■ TASK INSTRUCTIONS
A single figure is required: the number of lines below in which the word "target" occurs.

■ DATASET EXTRACT

--- START ---

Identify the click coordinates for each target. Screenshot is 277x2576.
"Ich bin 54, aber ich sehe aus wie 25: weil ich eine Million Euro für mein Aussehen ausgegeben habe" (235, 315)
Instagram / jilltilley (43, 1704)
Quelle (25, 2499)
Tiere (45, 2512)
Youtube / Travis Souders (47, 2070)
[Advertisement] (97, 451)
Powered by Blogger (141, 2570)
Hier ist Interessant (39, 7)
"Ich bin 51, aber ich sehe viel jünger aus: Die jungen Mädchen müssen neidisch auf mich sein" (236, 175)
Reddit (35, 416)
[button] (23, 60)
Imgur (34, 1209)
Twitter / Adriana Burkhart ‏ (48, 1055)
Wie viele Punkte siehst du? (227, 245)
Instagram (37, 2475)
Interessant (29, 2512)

--- END ---
--- START ---

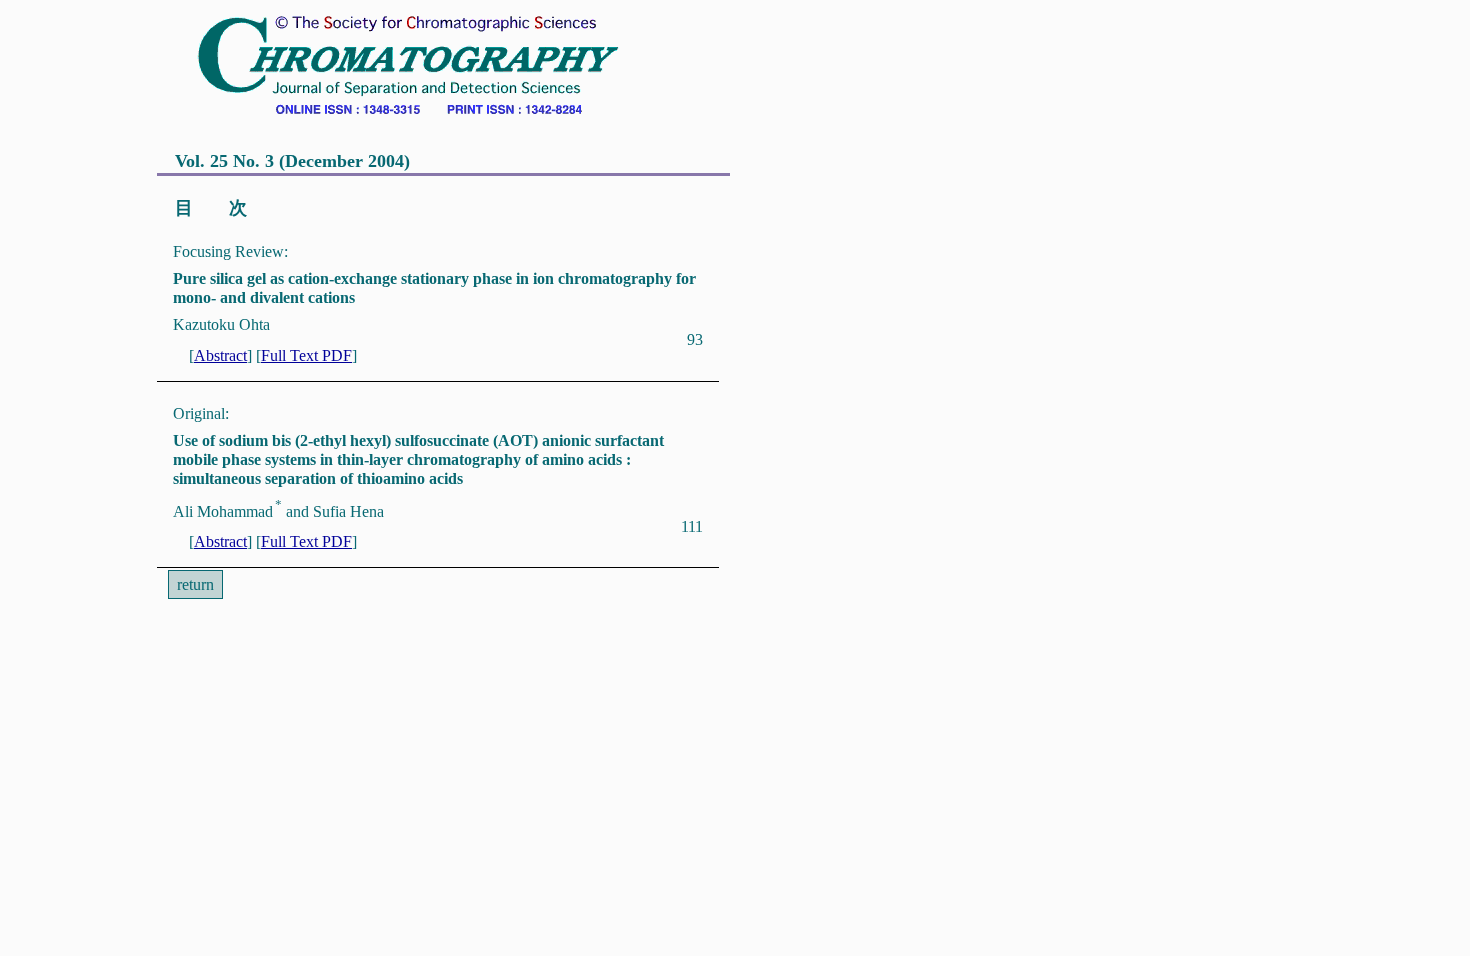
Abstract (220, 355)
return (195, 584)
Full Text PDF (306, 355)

--- END ---
--- START ---

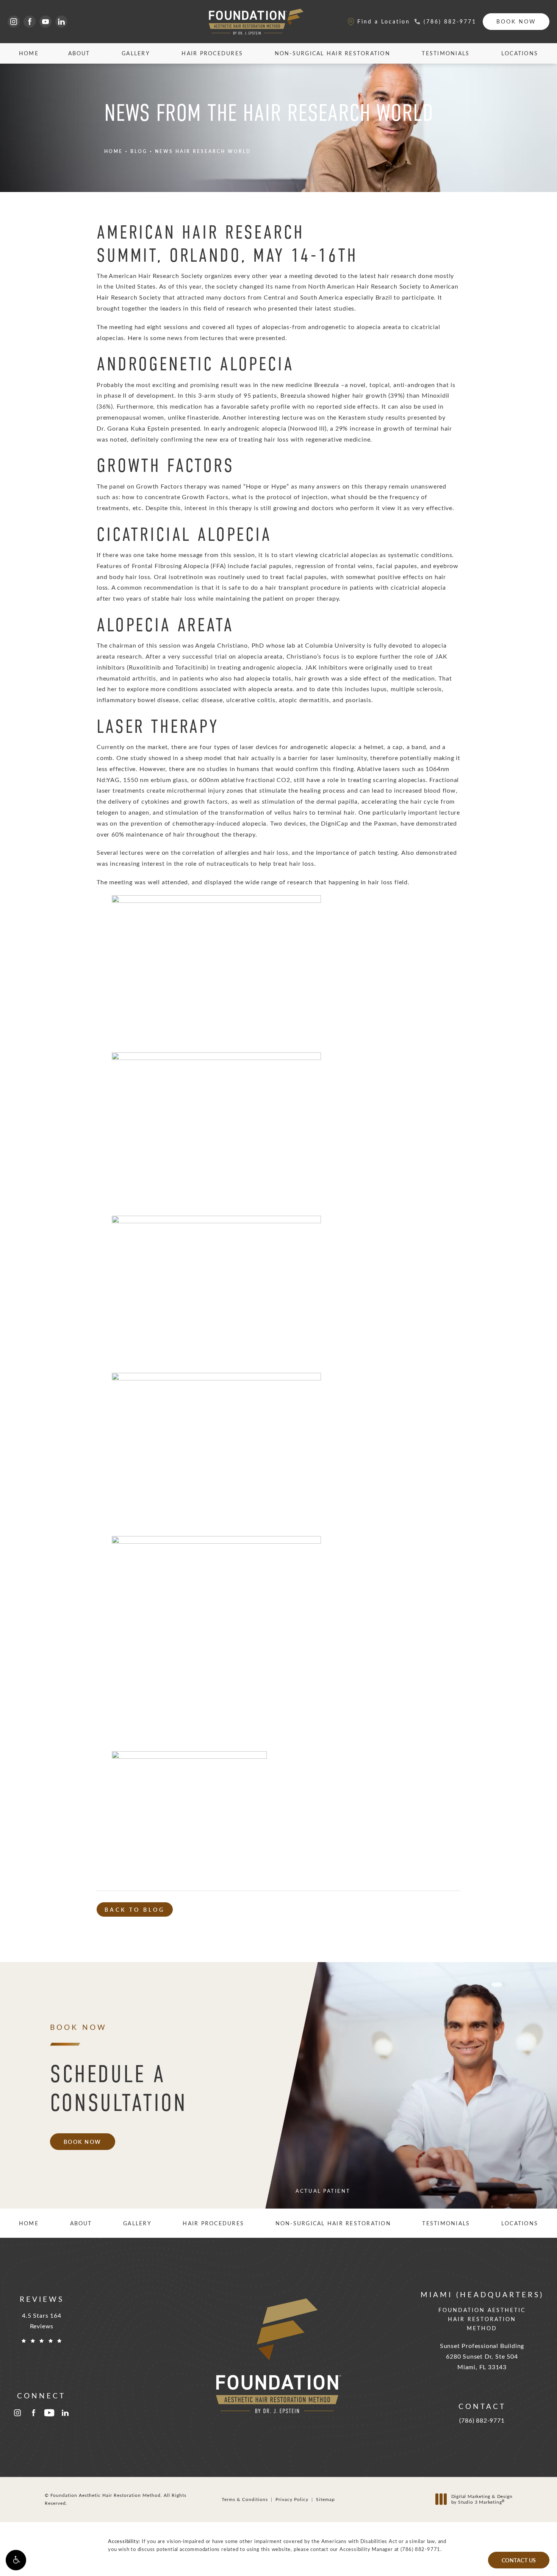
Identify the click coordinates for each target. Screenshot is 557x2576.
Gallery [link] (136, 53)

--- END ---

■ RESULT OF THE EXERCISE
2